Canary Capital plans to step back from filing additional crypto ETFs for the remainder of the year, as the firm has already submitted applications for all assets that currently meet the SEC’s qualifying standards, according to CEO Steve McClurg.
In a conversation with CoinDesk, McClurg said the launch of Canary’s spot XRP ETF this week, along with a forthcoming Solana ETF, effectively closes out the list of products the company can pursue under the SEC’s “generic listing standards.”
“Once the Solana ETF is filed, that’s everything that fits under the generic rules,” McClurg noted, pointing to the SEC framework that allows certain crypto ETFs to move forward without an extended review. Assets must meet requirements such as having a futures market active for at least six months—criteria that only a limited number of tokens currently satisfy.

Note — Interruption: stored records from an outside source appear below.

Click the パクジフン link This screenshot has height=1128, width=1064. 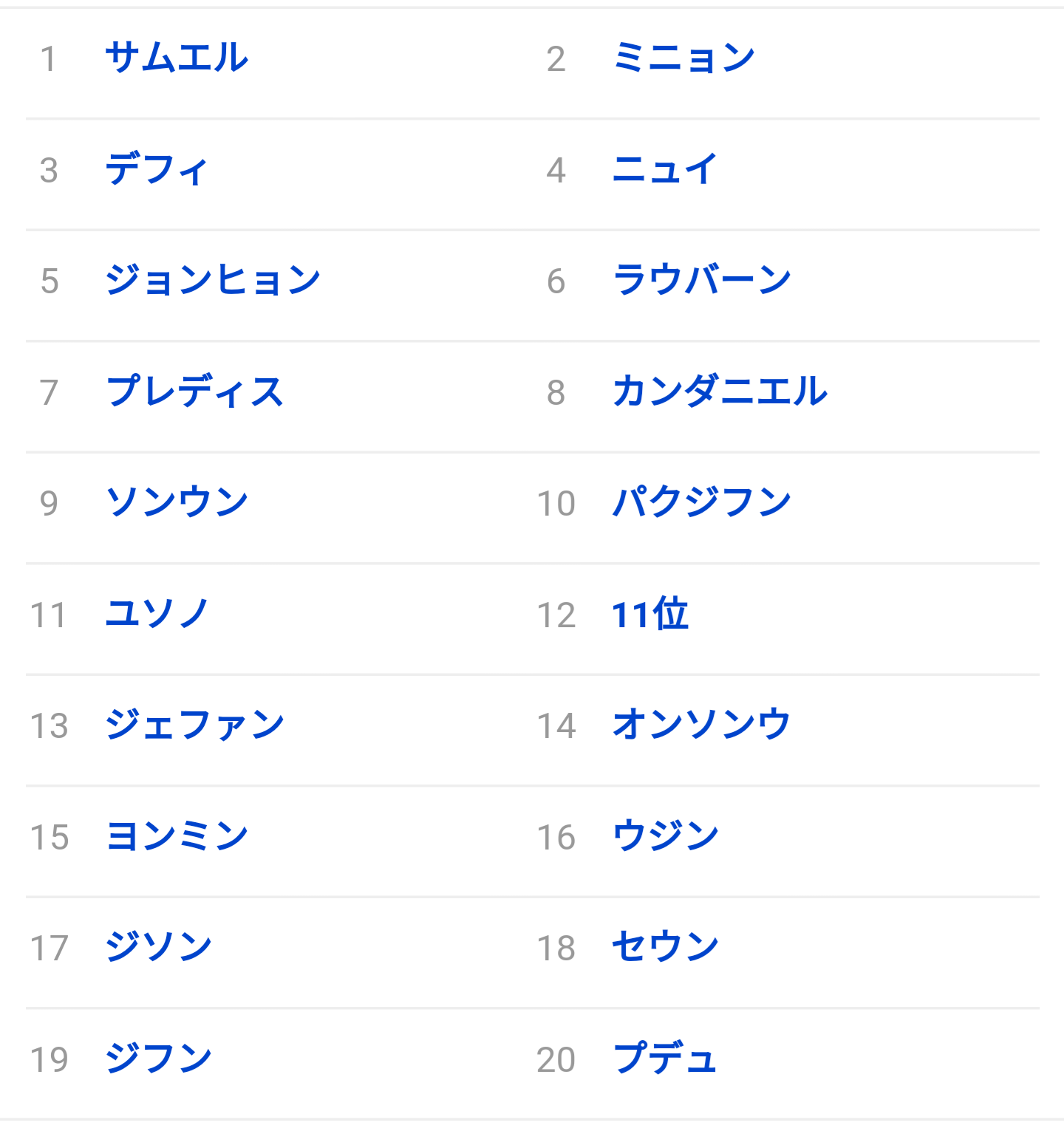coord(702,503)
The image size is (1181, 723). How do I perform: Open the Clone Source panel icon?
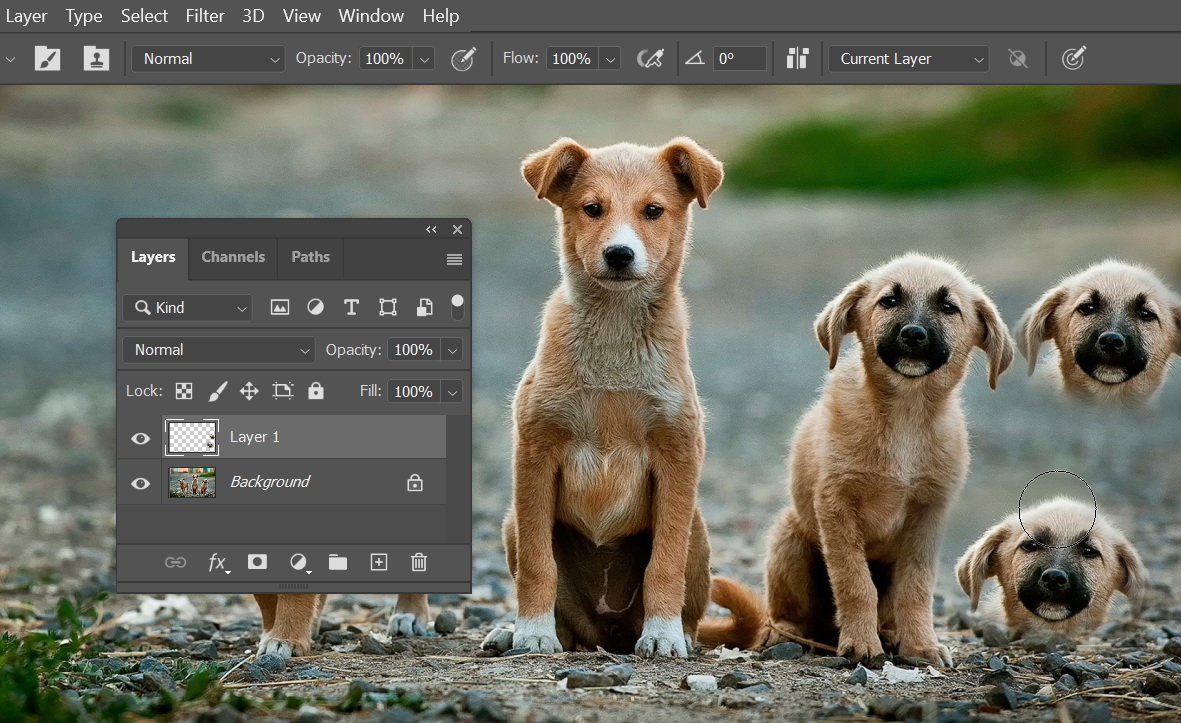[x=96, y=59]
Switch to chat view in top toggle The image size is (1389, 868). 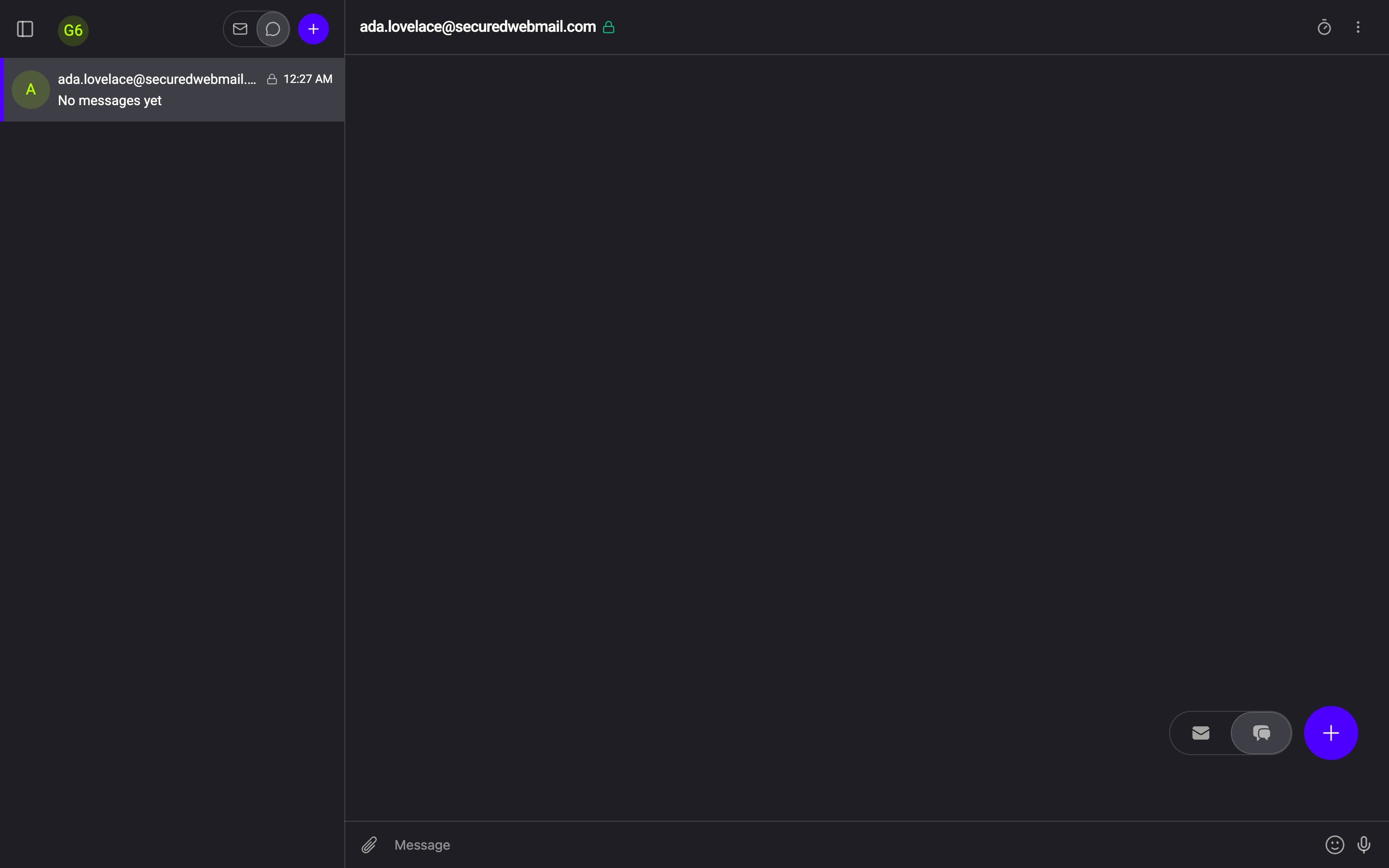pos(272,29)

With that list now exhausted, Canary plans to concentrate on operating its existing lineup while it waits for regulatory conditions to shift. Future ETF launches will depend on whether more assets become eligible under the generic standards or need to move through the more complex 19b-4 approval process, McClurg added.
Canary’s new spot XRP ETF made a strong entrance on Thursday, recording $58 million in first-day trading volume. Bloomberg ETF analyst Eric Balchunas called it one of the most successful ETF debuts of the year.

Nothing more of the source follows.